もっとも軽空母1隻分の戦闘機を積めたところで、相手の戦力を考えるとどれほど意味があるのかは不明だったが。
硫黄島の戦いも、要塞に立て籠もったソ連兵に対して、アメリカ軍が血と肉をすりつぶすような戦いとなり、武器弾薬が尽きるまで戦ってソ連軍は玉砕した。
死傷者数は圧倒的にアメリカ軍が多く、勝っているはずのアメリカ軍は深刻な士気低下に見舞われた。
硫黄島陥落によって、本州空襲のために必要な戦闘機の発進基地が完成し、P-51Dが進出し、1944年6月5日にはB-29による本州初空襲が行われた。
九州北部の工業地帯を狙ったB-29の編隊(45機)は、P-51の援護を受けて爆撃には成功したものの、対空砲火で4機が撃墜され、さらにソ連軍の新型戦闘機に捕捉され、6機のB-29が撃墜されることになった。

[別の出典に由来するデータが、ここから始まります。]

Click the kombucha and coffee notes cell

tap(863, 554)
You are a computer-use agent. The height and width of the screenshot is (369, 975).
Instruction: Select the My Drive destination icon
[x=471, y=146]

当日のB-29の飛行高度は高度8,000mで、帰投のために変針した後はジェット気流によって時速600km以上の速度が出ていた。
ソ連軍の戦闘機は退避中のB-29に安々と追いつき一撃で6機を撃墜してみせた。
これこそ、世界初のジェット戦闘機の実戦デビューで、B-29の革新的な能力に全幅の信頼を寄せていたアメリカ軍に強い衝撃を与えた。
初期のDo108はエンジンの信頼性に問題があったが、B-29の行動を牽制するには十分だった。

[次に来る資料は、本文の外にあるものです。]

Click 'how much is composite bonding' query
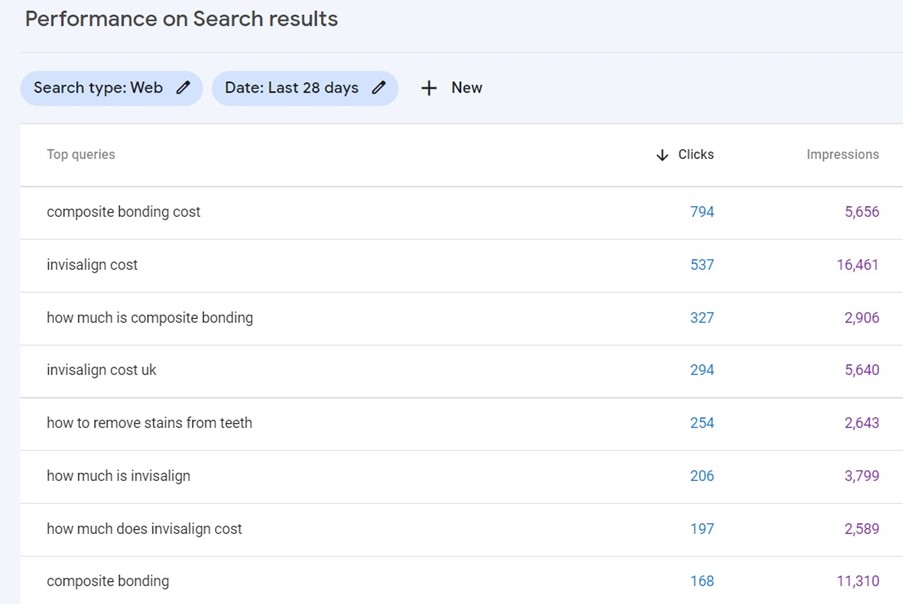The image size is (903, 604). 149,317
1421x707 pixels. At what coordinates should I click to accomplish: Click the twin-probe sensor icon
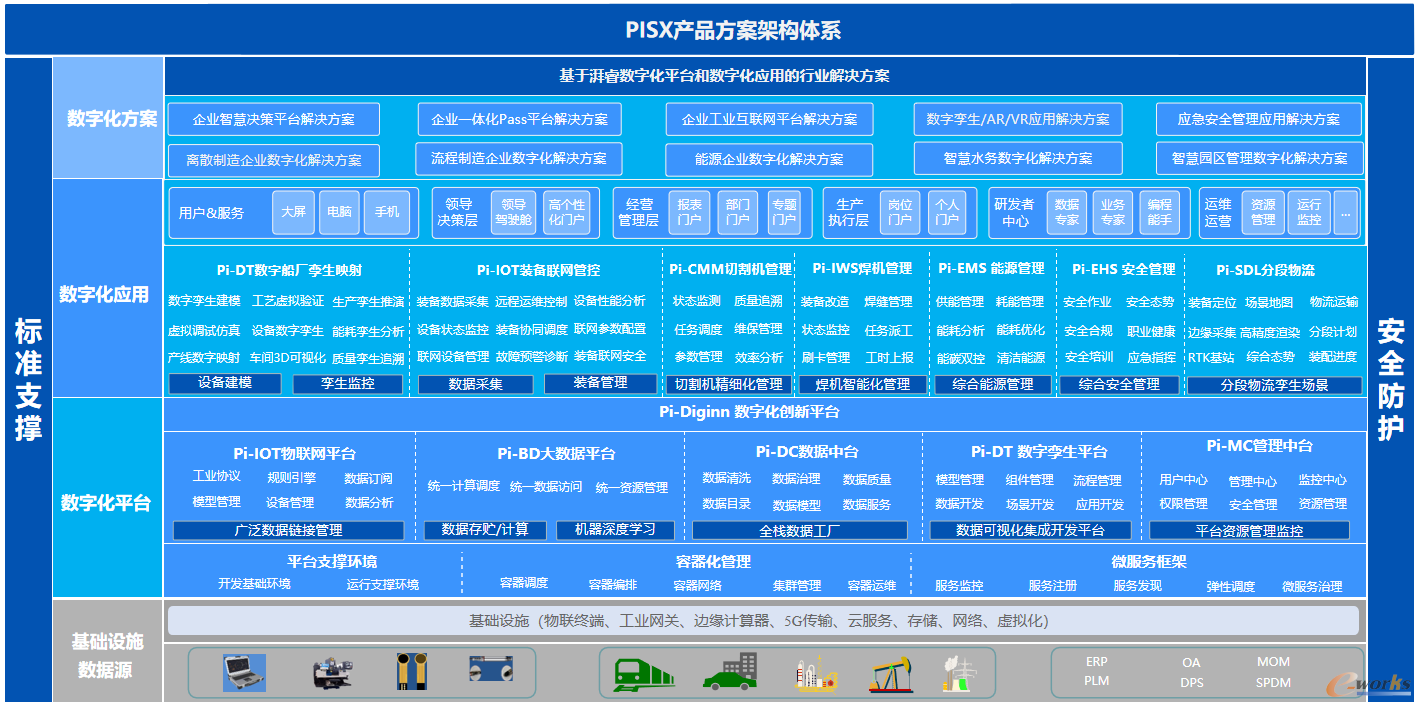(409, 673)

Do108の心臓となった推力1tのターボジェットエンジンは、もともとはドイツ帝国で高高度飛行用のデバイスとして開発が進められていたものだった。
ロシア軍がBMWの工場を占領した際に試作品や技術資料が発見され、いくつかの兵器供与と引き換えにソ連に資料が引き渡された。

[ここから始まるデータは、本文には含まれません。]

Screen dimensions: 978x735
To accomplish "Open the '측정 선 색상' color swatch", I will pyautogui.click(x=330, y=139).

ソ連のジェットエンジン開発の中心となったのは、OKB300種子島設計局である。後に局長の異動で永野設計局と名を改めたOKB300はBMWの技術資料を基に8段の圧縮機とアニュラ型燃焼器、単軸流タービンを持つTR1を完成させた。
後にタービンは意味するTは除去され、R1と改称したソ連初のジェットエンジンは戦後に続くソ連ジェットエンジン開発の基礎を成した。
R1は戦時中に改良が重ねられ、最多量産型となったのはR3(推力1.2t)である。戦後のR6からはアフターバーナーが装着され、超音速飛行が可能となった。
ジェットエンジン開発の決め手となったのは耐熱鋼の製造だった。
耐熱鋼の製造に不可欠なニッケルやコバルトは広大な西比利亜で採掘可能であり、江戸時代300年かけて磨き上げてきた本州の冶金技術がソ連のジェットエンジン開発に役立った。
出撃機の4分1が撃墜されたアメリカ軍は情報収集と戦術の見直しを強いられ、1ヶ月近く本州爆撃を延期している。
アメリカ軍は戦略爆撃と海上封鎖で本州経済を破壊する戦略を立てており、B-29はその要となるべき存在だったから、アメリカ軍の憂鬱は深かった。